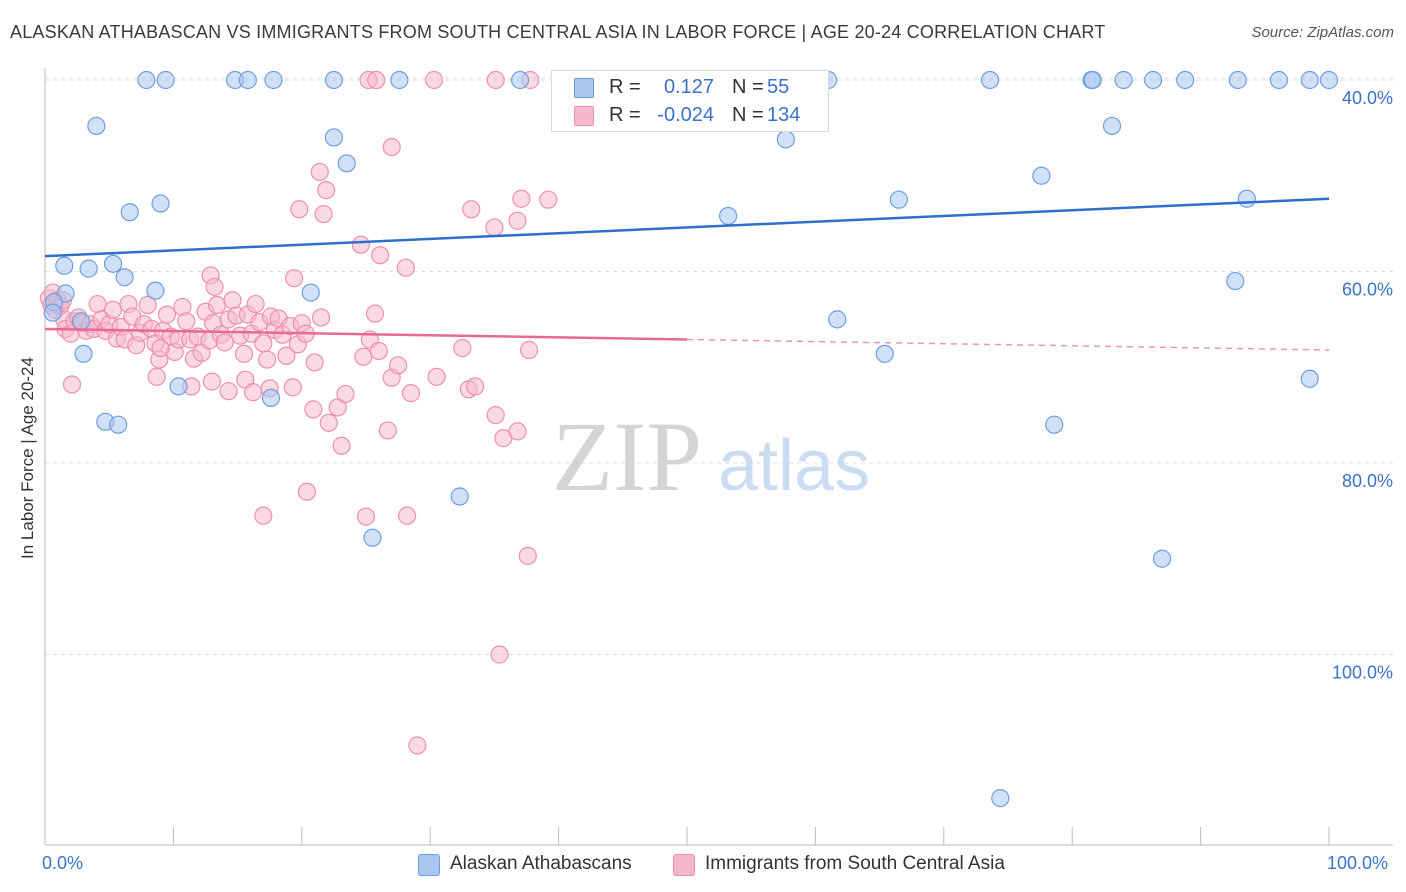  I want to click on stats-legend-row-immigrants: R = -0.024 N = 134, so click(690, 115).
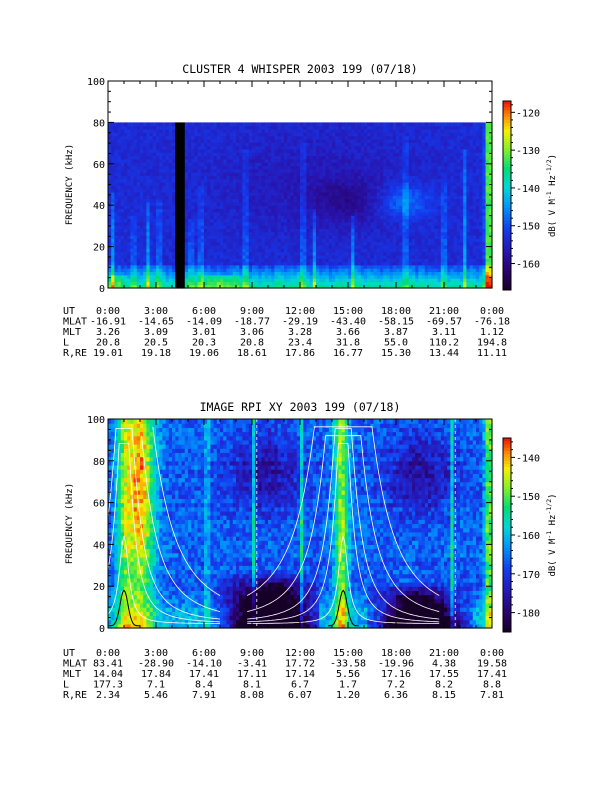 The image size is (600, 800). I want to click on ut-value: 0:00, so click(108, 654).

--

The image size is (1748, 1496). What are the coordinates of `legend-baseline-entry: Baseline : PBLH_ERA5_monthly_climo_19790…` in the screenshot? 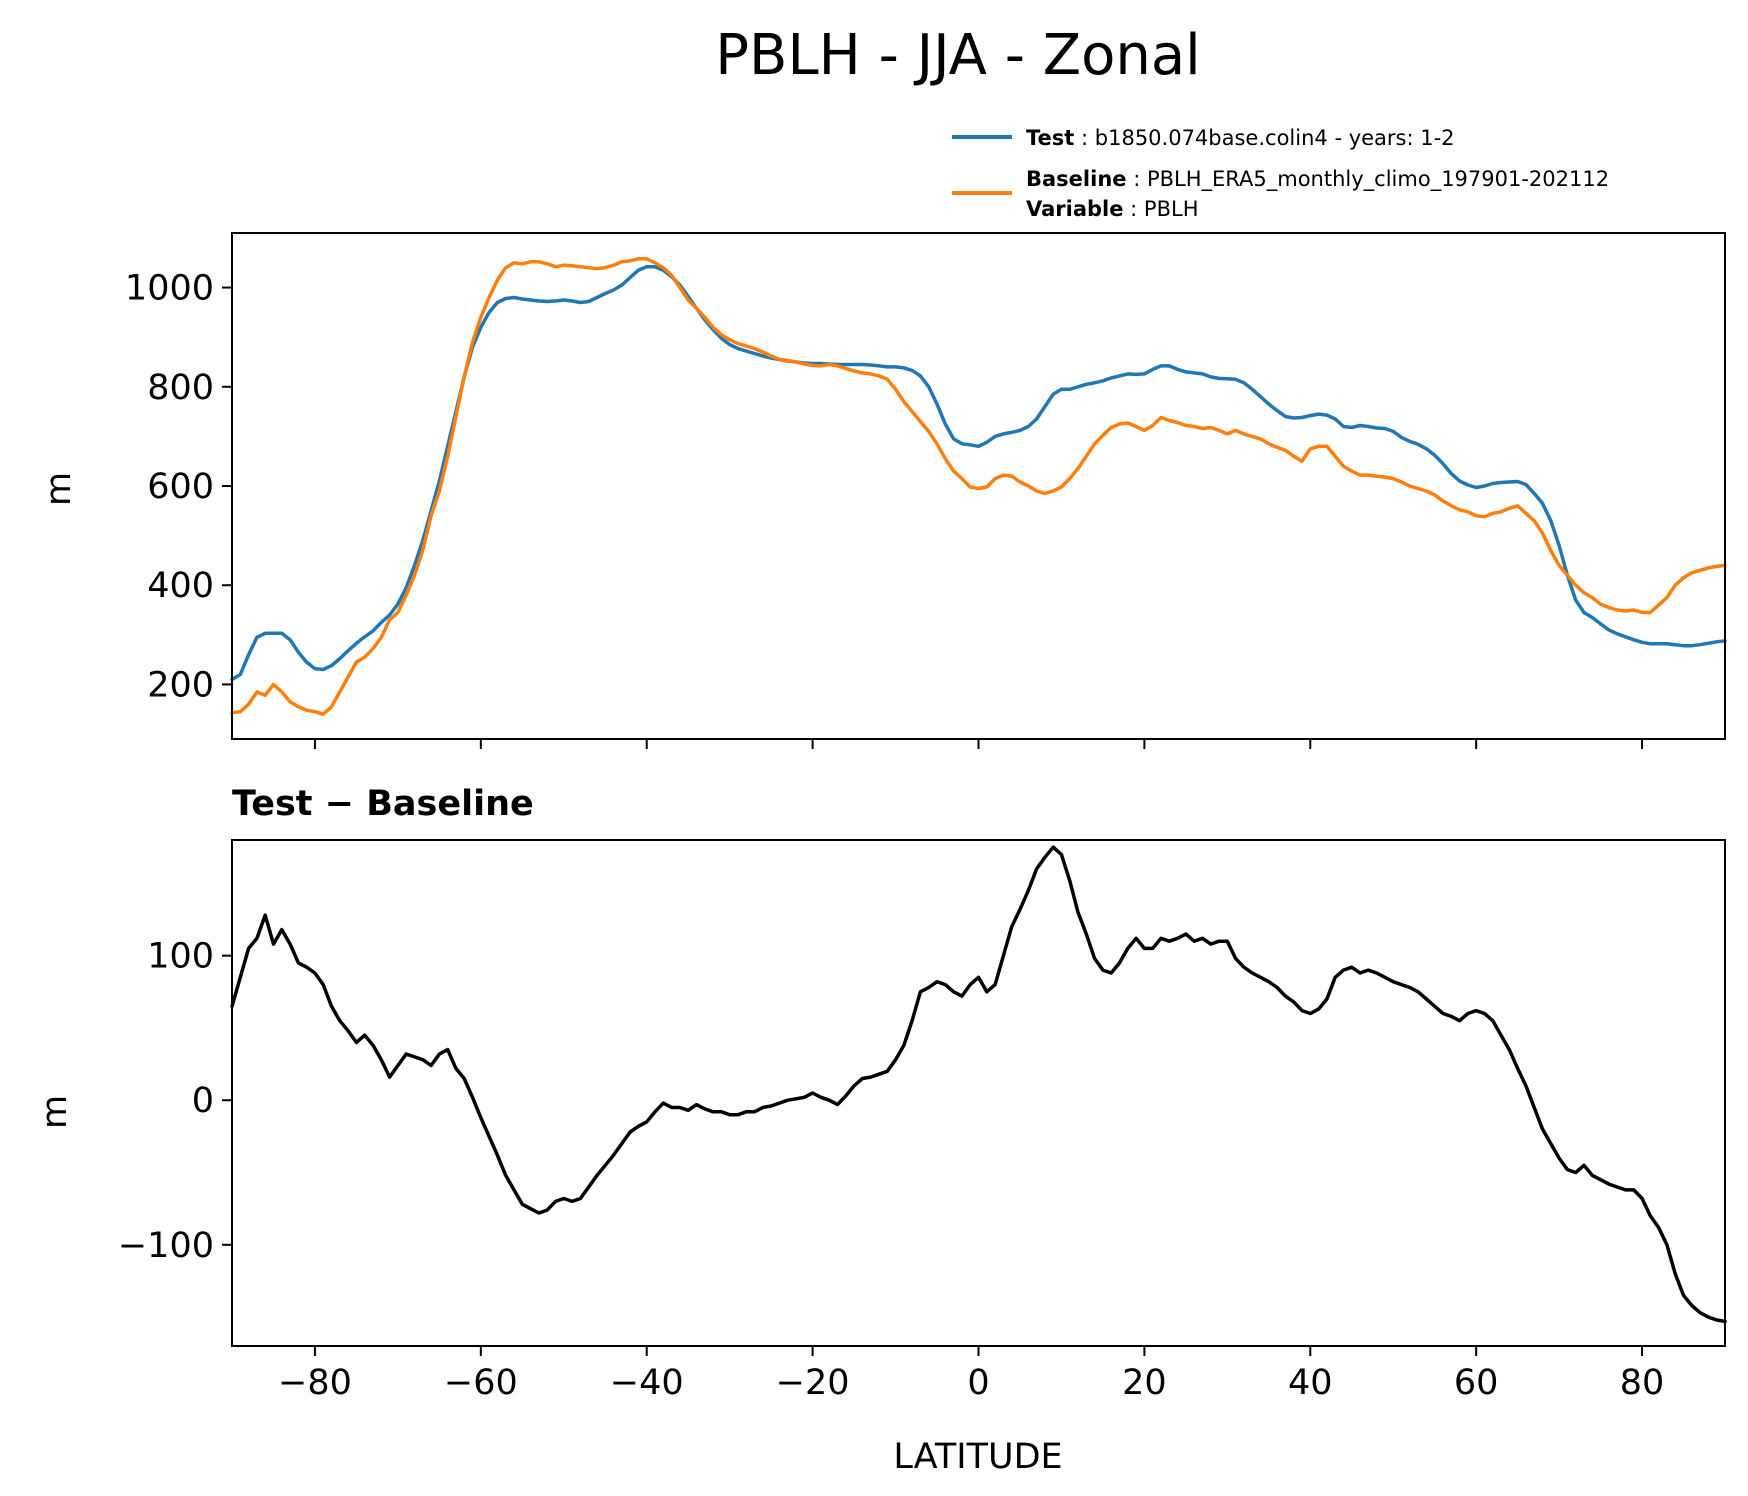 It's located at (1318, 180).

* * *

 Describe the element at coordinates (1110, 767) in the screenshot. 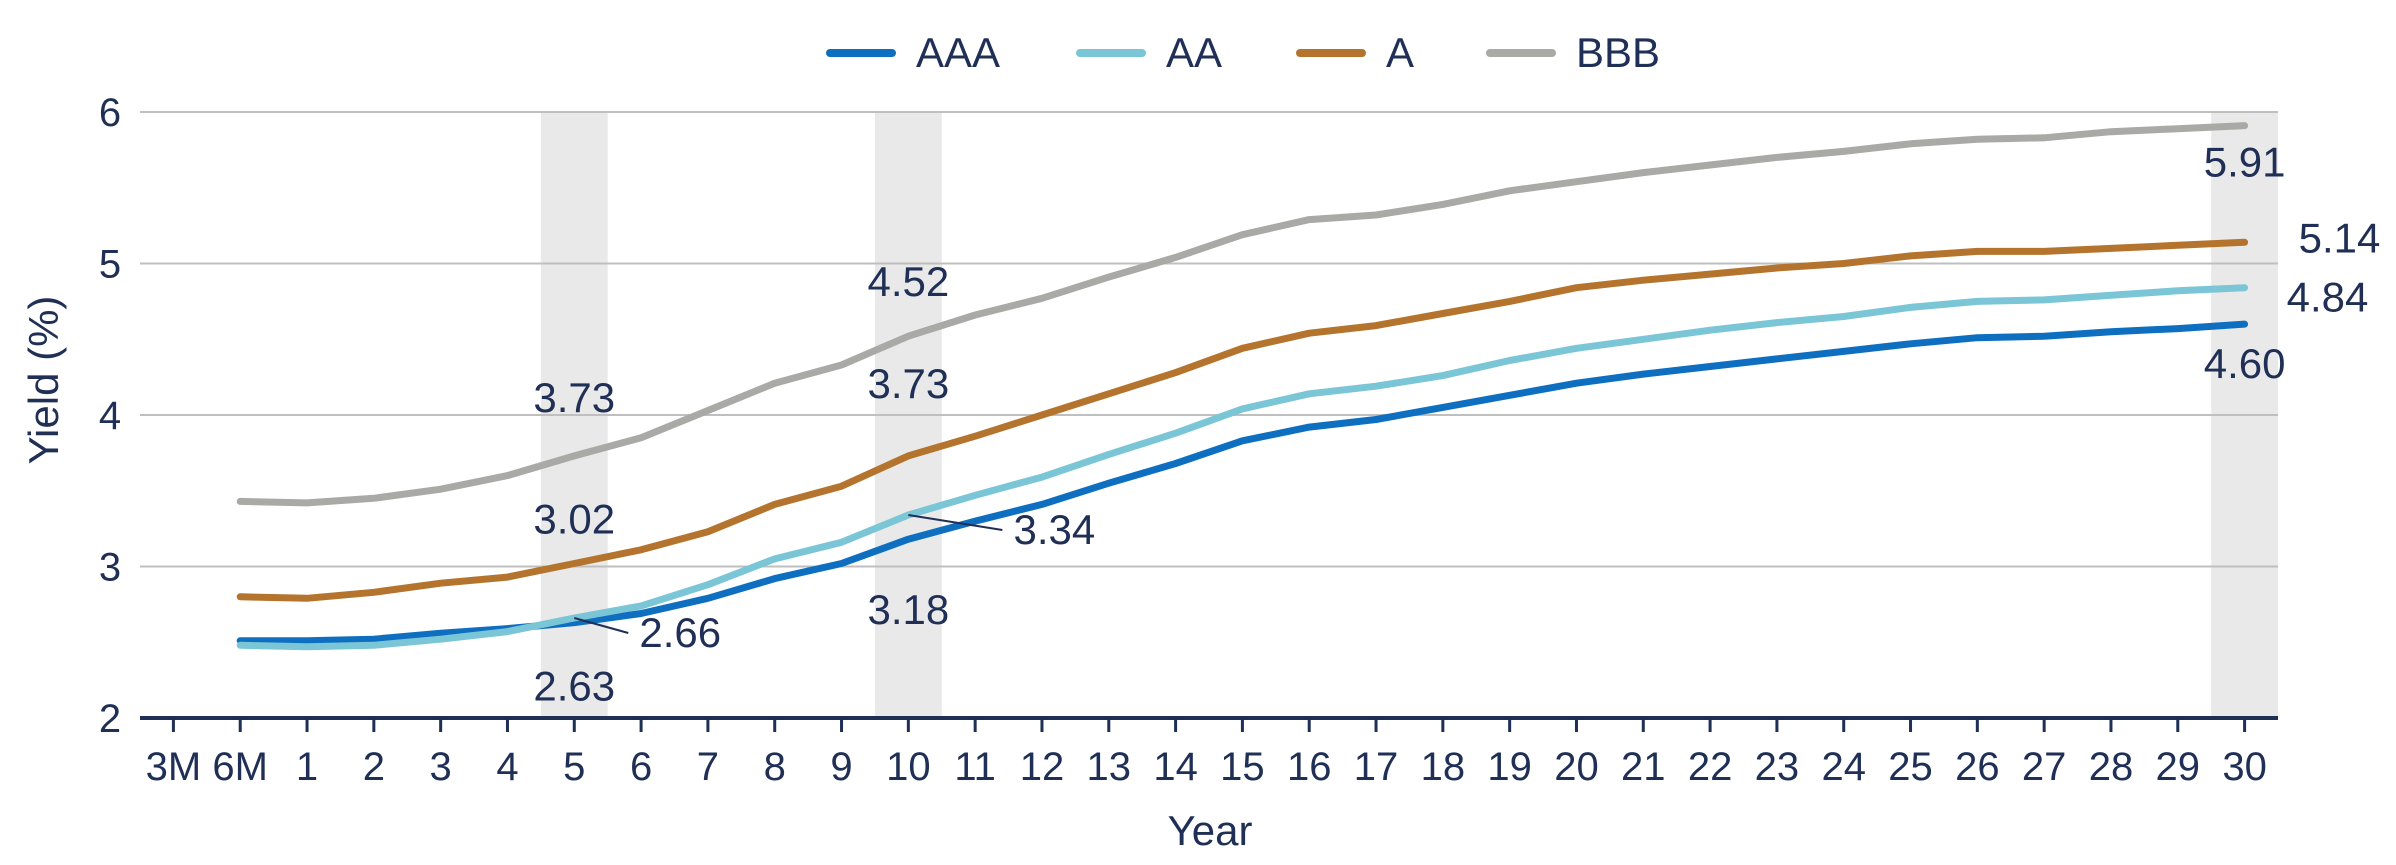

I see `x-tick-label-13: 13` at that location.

▶ Written task
Rewrite the listing between the lines holding "I want to click on stats-legend-row-immigrants: R" and "The image size is (600, 800).", inclusive, swapping "immigrants" for "emigrants" and changing nothing else. Leave the pictures out of your answer.

▶ Task output
  I want to click on stats-legend-row-emigrants: R = -0.024 N = 134, so click(690, 115).
 The image size is (600, 800). I want to click on ut-value: 0:00, so click(108, 654).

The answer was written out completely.